In a recent Preface to In Search of Speech, the latest English translation (by the distinguished British Anglican theologian Oliver O'Donovan), Jean-Luc Marion describes the unique challenges of Lacoste's unassuming erudition and identifies Lacoste as "at the forefront of those who think philosophically without being trapped in a philosophy." He states that "the great methodological lesson of Lacoste's entire work" is that "a true theologian must become philosophical enough not to remain so philosophical as to fail to enter into his own hermeneutical situation."

==Publications==
- Note sur le temps: Essai sur les raisons de la mémoire et de l'espérance, Paris, PUF,1990.
- Expérience et absolu: Questions disputées sur l'humanité de l'homme (Experience and the Absolute: Disputed Questions on the Humanity of Man, Paris, PUF, 1994.)
- Le Monde et l'absence d'oeuvre, Paris, PUF, 2000.
- Dictionnaire critique de théologie, ed., (Encyclopedia of Christian Theology, New York : Routledge, 2005)
- Narnia, monde théologique ? Paris, Ad Solem, 2005.
- Présence et parousie.

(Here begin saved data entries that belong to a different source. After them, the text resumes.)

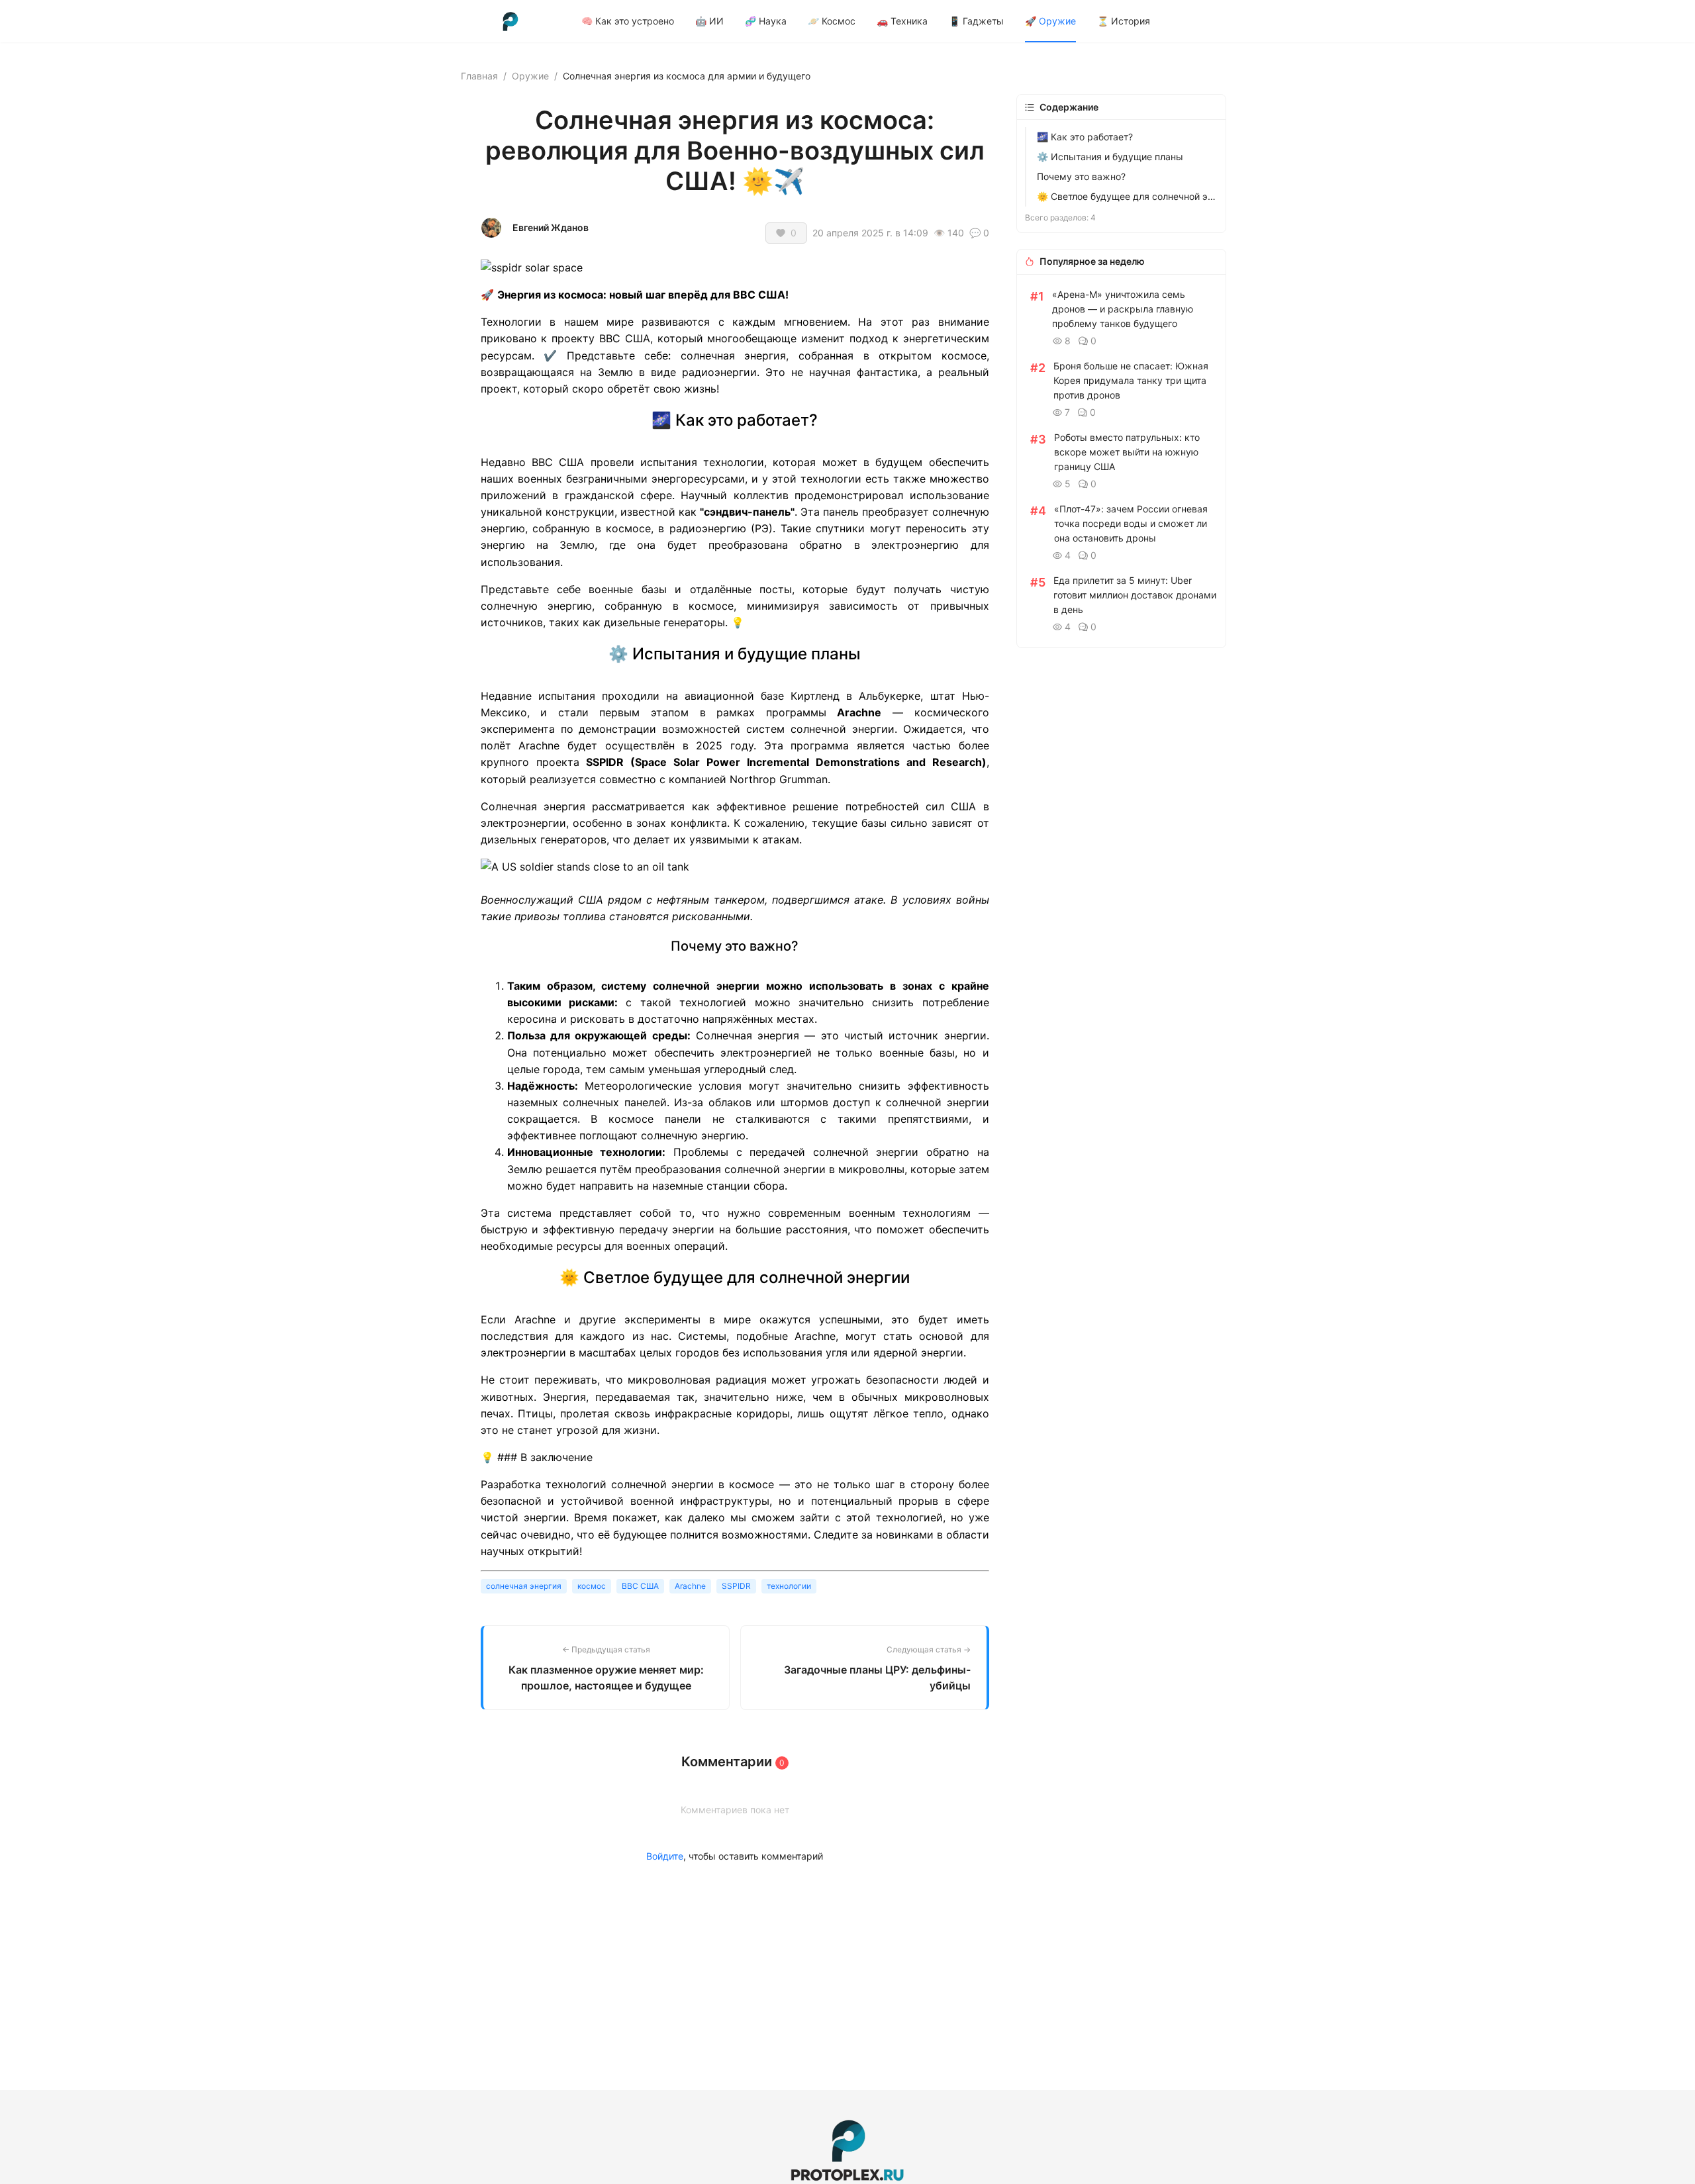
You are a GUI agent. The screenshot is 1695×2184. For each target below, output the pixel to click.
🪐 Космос (831, 20)
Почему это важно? (1081, 176)
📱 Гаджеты (976, 20)
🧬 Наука (766, 20)
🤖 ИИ (709, 20)
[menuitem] (628, 21)
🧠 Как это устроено (627, 20)
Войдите (664, 1856)
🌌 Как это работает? (1085, 136)
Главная (479, 75)
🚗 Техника (902, 20)
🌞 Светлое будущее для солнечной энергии (1127, 196)
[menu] (908, 21)
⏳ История (1123, 20)
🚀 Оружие (1050, 20)
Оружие (530, 75)
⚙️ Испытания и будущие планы (1110, 156)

Paris, Ad Solem, 2006
- La phénoménalité de Dieu : Neuf études, Paris, Cerf, 2008. (The Appearing of God, Oxford, 2018).
- Histoire de la théologie, ed. Paris, Seuil, 2009.
- Être en danger, Paris, Cerf, 2011.
- From Theology to Theological Thinking. University of Virginia Press, 2014.
- Recherches sur la parole Leuven, Peeters, 2015. (In Search of Speech), Bloomsbury, 2025.
- L'intuition sacramentelle Paris, Ad Solem, 2015.
- Thèses sur le vrai, Paris, PUF, 2018.
- Le différend du temps et de l'histoire, Paris, PUF, 2024.